━━━━━ Information given
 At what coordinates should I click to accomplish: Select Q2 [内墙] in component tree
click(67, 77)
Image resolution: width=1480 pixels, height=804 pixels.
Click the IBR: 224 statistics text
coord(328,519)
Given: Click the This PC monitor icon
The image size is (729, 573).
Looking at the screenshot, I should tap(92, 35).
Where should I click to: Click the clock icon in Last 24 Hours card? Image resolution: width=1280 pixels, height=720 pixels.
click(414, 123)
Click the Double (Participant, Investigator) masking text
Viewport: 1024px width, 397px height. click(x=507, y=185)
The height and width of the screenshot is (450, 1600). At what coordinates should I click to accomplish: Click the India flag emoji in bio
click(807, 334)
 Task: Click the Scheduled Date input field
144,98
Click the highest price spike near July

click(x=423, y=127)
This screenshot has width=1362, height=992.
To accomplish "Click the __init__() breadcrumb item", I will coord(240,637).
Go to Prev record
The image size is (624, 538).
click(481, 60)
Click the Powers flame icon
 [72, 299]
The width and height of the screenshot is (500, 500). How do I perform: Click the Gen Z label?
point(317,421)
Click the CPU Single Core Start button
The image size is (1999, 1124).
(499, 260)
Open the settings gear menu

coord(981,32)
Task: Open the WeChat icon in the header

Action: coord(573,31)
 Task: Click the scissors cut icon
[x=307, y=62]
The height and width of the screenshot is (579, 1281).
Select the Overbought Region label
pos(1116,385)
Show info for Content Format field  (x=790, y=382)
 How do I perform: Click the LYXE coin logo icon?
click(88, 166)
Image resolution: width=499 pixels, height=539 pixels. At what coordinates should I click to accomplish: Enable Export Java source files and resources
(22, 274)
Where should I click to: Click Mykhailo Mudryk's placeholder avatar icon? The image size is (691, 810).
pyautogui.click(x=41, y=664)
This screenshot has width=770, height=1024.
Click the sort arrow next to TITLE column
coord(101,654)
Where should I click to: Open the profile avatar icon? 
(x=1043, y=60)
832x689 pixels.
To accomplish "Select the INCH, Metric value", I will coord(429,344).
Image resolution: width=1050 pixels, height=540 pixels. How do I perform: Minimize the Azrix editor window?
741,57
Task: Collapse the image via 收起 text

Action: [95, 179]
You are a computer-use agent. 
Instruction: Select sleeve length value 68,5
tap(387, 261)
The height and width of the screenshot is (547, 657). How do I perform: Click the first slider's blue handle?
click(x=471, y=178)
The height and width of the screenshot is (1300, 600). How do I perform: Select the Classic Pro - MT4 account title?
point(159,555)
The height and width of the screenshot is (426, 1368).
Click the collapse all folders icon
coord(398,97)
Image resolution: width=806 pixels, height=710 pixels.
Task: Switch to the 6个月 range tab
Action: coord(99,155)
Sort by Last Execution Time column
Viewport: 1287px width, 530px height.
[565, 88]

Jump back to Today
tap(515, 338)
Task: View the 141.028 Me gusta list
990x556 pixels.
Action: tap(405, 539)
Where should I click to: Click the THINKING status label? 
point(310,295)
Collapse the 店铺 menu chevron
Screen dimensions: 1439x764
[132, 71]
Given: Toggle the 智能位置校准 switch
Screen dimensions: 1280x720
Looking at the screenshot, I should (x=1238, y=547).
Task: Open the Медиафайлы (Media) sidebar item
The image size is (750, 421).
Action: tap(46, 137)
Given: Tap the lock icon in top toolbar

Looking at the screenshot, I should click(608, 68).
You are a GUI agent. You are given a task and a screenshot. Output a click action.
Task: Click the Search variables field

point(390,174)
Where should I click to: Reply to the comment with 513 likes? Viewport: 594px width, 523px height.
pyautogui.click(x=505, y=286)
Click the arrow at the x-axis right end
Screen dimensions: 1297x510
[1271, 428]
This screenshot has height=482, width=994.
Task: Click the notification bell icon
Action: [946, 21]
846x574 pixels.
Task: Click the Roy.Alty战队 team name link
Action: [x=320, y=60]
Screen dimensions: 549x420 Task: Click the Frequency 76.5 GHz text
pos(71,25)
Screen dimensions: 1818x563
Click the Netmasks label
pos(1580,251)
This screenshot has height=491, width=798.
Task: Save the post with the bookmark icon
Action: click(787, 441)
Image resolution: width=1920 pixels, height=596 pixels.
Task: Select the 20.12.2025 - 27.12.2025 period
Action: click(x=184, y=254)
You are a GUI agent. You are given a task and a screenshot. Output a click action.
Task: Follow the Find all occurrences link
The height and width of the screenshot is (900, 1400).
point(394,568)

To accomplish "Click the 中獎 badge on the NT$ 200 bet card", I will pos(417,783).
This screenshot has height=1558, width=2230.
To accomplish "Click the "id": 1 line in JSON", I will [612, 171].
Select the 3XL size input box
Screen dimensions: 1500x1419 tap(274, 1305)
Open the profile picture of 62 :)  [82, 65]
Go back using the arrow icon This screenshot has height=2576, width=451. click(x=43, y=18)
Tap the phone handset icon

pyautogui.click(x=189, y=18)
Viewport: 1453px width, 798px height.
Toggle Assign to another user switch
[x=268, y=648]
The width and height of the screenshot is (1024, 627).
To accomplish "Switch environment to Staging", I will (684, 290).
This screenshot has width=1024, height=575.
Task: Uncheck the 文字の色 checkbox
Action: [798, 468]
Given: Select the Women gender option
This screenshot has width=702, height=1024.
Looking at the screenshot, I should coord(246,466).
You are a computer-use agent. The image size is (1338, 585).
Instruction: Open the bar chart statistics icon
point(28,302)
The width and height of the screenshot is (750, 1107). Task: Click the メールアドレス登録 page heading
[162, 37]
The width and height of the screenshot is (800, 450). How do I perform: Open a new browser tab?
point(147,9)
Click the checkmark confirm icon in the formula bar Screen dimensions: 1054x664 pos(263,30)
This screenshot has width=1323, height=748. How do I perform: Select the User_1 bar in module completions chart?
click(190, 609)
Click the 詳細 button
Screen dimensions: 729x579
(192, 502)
━━━━━━━━━━
■ About this exercise
Reproduce each of the entries exactly, omitting none.

■ Solution
 At what coordinates should I click to accomplish: Select Q2 [内墙] in component tree
click(67, 77)
Image resolution: width=1480 pixels, height=804 pixels.
Click the IBR: 224 statistics text
coord(328,519)
Given: Click the This PC monitor icon
The image size is (729, 573).
Looking at the screenshot, I should tap(92, 35).
Where should I click to: Click the clock icon in Last 24 Hours card? Image resolution: width=1280 pixels, height=720 pixels.
click(414, 123)
Click the Double (Participant, Investigator) masking text
Viewport: 1024px width, 397px height. click(x=507, y=185)
The height and width of the screenshot is (450, 1600). At what coordinates should I click to accomplish: Click the India flag emoji in bio
click(807, 334)
 Task: Click the Scheduled Date input field
144,98
Click the highest price spike near July

click(x=423, y=127)
This screenshot has width=1362, height=992.
To accomplish "Click the __init__() breadcrumb item", I will coord(240,637).
Go to Prev record
The image size is (624, 538).
click(481, 60)
Click the Powers flame icon
 [72, 299]
The width and height of the screenshot is (500, 500). How do I perform: Click the Gen Z label?
point(317,421)
Click the CPU Single Core Start button
The image size is (1999, 1124).
(499, 260)
Open the settings gear menu

coord(981,32)
Task: Open the WeChat icon in the header

Action: coord(573,31)
 Task: Click the scissors cut icon
[x=307, y=62]
The height and width of the screenshot is (579, 1281).
Select the Overbought Region label
pos(1116,385)
Show info for Content Format field  (x=790, y=382)
 How do I perform: Click the LYXE coin logo icon?
click(88, 166)
Image resolution: width=499 pixels, height=539 pixels. At what coordinates should I click to accomplish: Enable Export Java source files and resources
(22, 274)
Where should I click to: Click Mykhailo Mudryk's placeholder avatar icon? The image size is (691, 810).
pyautogui.click(x=41, y=664)
This screenshot has width=770, height=1024.
Click the sort arrow next to TITLE column
coord(101,654)
Where should I click to: Open the profile avatar icon? 
(x=1043, y=60)
832x689 pixels.
To accomplish "Select the INCH, Metric value", I will coord(429,344).
Image resolution: width=1050 pixels, height=540 pixels. How do I perform: Minimize the Azrix editor window?
741,57
Task: Collapse the image via 收起 text

Action: [95, 179]
You are a computer-use agent. 
Instruction: Select sleeve length value 68,5
tap(387, 261)
The height and width of the screenshot is (547, 657). How do I perform: Click the first slider's blue handle?
click(x=471, y=178)
The height and width of the screenshot is (1300, 600). How do I perform: Select the Classic Pro - MT4 account title?
point(159,555)
The height and width of the screenshot is (426, 1368).
Click the collapse all folders icon
coord(398,97)
Image resolution: width=806 pixels, height=710 pixels.
Task: Switch to the 6个月 range tab
Action: coord(99,155)
Sort by Last Execution Time column
Viewport: 1287px width, 530px height.
[565, 88]

Jump back to Today
tap(515, 338)
Task: View the 141.028 Me gusta list
990x556 pixels.
Action: tap(405, 539)
Where should I click to: Click the THINKING status label? 
point(310,295)
Collapse the 店铺 menu chevron
Screen dimensions: 1439x764
[132, 71]
Given: Toggle the 智能位置校准 switch
Screen dimensions: 1280x720
Looking at the screenshot, I should (x=1238, y=547).
Task: Open the Медиафайлы (Media) sidebar item
The image size is (750, 421).
Action: tap(46, 137)
Given: Tap the lock icon in top toolbar

Looking at the screenshot, I should click(608, 68).
You are a GUI agent. You are given a task and a screenshot. Output a click action.
Task: Click the Search variables field

point(390,174)
Where should I click to: Reply to the comment with 513 likes? Viewport: 594px width, 523px height.
pyautogui.click(x=505, y=286)
Click the arrow at the x-axis right end
Screen dimensions: 1297x510
[1271, 428]
This screenshot has height=482, width=994.
Task: Click the notification bell icon
Action: [946, 21]
846x574 pixels.
Task: Click the Roy.Alty战队 team name link
Action: [x=320, y=60]
Screen dimensions: 549x420 Task: Click the Frequency 76.5 GHz text
pos(71,25)
Screen dimensions: 1818x563
Click the Netmasks label
pos(1580,251)
This screenshot has height=491, width=798.
Task: Save the post with the bookmark icon
Action: click(787, 441)
Image resolution: width=1920 pixels, height=596 pixels.
Task: Select the 20.12.2025 - 27.12.2025 period
Action: click(x=184, y=254)
You are a GUI agent. You are given a task and a screenshot. Output a click action.
Task: Follow the Find all occurrences link
The height and width of the screenshot is (900, 1400).
point(394,568)

To accomplish "Click the 中獎 badge on the NT$ 200 bet card", I will pos(417,783).
This screenshot has height=1558, width=2230.
To accomplish "Click the "id": 1 line in JSON", I will [612, 171].
Select the 3XL size input box
Screen dimensions: 1500x1419 tap(274, 1305)
Open the profile picture of 62 :)  [82, 65]
Go back using the arrow icon This screenshot has height=2576, width=451. click(x=43, y=18)
Tap the phone handset icon

pyautogui.click(x=189, y=18)
Viewport: 1453px width, 798px height.
Toggle Assign to another user switch
[x=268, y=648]
The width and height of the screenshot is (1024, 627).
To accomplish "Switch environment to Staging", I will (684, 290).
This screenshot has width=1024, height=575.
Task: Uncheck the 文字の色 checkbox
Action: [798, 468]
Given: Select the Women gender option
This screenshot has width=702, height=1024.
Looking at the screenshot, I should coord(246,466).
You are a computer-use agent. The image size is (1338, 585).
Instruction: Open the bar chart statistics icon
point(28,302)
The width and height of the screenshot is (750, 1107). Task: Click the メールアドレス登録 page heading
[162, 37]
The width and height of the screenshot is (800, 450). How do I perform: Open a new browser tab?
point(147,9)
Click the checkmark confirm icon in the formula bar Screen dimensions: 1054x664 pos(263,30)
This screenshot has width=1323, height=748. How do I perform: Select the User_1 bar in module completions chart?
click(190, 609)
Click the 詳細 button
Screen dimensions: 729x579
(192, 502)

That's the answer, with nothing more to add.